One-step counterfactual estimator: A structural advancement in off-policy evaluation for "verify-then-feedback" systems.
Orthogonality: Compatible with any sampling or drafter innovation.

Limitations & Future Work¶

Dependency on drafter pool diversity.
Assumptions of iid/Markovian settings for the delayed feedback reduction.
Scaling evaluation costs (memory/parallelism) for extremely large pools or batch sizes.
Initial latency during the convergence phase for highly OOD queries.
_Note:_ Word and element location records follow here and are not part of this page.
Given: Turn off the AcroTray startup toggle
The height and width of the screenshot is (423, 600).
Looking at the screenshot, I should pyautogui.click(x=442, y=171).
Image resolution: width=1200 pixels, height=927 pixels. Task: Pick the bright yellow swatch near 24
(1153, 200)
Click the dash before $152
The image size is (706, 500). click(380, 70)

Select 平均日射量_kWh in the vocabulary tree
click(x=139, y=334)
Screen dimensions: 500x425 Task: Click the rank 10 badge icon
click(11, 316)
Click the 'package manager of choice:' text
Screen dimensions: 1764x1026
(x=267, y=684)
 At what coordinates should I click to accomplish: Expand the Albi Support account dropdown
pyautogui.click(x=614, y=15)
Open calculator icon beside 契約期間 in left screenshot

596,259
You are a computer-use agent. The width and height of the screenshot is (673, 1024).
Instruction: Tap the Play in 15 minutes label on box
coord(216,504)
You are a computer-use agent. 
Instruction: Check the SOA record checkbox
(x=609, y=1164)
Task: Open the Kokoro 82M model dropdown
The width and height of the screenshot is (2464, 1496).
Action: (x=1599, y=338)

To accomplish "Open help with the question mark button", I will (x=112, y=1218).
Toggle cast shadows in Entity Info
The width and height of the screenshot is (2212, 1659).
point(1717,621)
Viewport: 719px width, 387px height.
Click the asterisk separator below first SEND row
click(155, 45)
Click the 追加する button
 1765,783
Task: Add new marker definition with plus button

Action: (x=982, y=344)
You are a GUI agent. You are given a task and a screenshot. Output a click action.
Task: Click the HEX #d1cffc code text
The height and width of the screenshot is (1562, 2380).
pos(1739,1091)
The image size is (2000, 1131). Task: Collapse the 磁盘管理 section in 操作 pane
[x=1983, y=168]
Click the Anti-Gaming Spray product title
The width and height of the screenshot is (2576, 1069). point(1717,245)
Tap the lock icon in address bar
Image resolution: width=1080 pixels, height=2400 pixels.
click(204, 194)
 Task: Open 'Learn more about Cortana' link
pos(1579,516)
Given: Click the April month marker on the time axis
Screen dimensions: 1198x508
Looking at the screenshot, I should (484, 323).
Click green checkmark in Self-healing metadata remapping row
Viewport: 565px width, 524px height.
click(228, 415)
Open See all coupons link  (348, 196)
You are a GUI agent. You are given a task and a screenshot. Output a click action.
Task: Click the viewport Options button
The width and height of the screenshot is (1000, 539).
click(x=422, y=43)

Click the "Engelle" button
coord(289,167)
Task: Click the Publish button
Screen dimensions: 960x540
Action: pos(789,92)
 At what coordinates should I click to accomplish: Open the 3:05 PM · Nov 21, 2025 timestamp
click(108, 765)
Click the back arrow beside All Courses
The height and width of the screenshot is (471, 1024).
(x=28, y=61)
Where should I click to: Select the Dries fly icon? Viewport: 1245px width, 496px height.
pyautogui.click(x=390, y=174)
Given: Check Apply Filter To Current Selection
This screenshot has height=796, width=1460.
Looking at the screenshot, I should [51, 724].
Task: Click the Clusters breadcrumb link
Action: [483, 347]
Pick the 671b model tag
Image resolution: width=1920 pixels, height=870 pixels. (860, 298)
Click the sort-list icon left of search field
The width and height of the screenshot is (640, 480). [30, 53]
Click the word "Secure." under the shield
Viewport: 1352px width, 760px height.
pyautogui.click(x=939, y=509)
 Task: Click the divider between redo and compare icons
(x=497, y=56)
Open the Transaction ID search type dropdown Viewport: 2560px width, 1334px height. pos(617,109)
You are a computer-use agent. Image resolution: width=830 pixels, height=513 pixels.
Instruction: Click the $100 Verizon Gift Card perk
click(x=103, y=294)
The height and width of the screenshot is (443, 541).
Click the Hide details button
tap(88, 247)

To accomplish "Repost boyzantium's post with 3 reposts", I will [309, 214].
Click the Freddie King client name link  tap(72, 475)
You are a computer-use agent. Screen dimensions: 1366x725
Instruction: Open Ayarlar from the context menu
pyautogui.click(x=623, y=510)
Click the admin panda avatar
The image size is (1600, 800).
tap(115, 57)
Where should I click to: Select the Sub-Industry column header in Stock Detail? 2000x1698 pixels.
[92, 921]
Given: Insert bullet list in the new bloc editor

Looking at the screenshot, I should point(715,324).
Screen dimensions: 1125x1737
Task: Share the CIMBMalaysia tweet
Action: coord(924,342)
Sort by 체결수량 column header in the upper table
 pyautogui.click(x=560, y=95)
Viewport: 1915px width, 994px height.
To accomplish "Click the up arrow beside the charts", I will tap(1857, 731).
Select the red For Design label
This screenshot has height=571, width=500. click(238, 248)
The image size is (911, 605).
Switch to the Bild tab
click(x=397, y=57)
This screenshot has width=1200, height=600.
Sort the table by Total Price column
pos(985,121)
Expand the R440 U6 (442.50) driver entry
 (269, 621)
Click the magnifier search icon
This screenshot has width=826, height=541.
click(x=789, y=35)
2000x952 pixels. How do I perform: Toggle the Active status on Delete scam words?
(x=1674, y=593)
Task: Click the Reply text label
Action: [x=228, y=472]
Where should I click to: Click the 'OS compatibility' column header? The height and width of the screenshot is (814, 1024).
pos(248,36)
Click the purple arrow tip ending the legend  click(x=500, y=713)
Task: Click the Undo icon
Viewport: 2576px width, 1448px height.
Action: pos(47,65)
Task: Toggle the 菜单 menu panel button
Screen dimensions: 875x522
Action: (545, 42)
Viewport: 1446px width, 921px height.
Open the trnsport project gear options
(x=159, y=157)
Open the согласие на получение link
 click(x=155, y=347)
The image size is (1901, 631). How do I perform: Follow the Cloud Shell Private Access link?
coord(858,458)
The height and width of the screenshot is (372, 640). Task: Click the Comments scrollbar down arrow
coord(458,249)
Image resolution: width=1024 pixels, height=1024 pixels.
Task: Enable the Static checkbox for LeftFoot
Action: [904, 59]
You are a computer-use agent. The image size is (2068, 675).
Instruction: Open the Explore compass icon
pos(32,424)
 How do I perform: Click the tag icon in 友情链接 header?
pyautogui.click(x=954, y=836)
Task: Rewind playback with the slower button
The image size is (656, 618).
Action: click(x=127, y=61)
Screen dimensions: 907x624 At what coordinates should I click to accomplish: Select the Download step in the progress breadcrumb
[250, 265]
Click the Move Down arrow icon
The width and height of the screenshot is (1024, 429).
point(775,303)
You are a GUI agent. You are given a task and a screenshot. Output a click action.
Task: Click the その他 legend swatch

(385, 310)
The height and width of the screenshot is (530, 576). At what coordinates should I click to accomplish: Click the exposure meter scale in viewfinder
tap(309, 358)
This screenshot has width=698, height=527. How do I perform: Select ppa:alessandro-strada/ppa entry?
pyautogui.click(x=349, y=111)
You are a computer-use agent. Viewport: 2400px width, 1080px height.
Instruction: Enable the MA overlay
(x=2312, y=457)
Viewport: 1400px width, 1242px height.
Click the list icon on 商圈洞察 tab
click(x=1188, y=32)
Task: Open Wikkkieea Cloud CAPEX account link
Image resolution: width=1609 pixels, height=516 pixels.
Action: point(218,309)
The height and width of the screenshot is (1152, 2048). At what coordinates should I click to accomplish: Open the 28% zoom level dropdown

vs. BanditSpec/MetaSD: Shifts the problem from \(O(N)\) regret to \(O(\log N)\) by exploiting counterfactuals.
vs. EAGLE-3: Complements generalists by orchestrating a pool of experts.
vs. Offline Routers: Replaces "guessing" a category with "learning" from runtime feedback.

Rating¶

Novelty: ⭐⭐⭐⭐⭐ "Exploration is redundant" is a profound, counter-intuitive insight.
Experimental Thoroughness: ⭐⭐⭐⭐ Extensive targets and datasets, though batch > 1 scenarios are primarily in appendices.
Writing Quality: ⭐⭐⭐⭐ Clear motivation, though mathematical notation is dense.
Value: ⭐⭐⭐⭐⭐ Practical for multi-expert serving systems.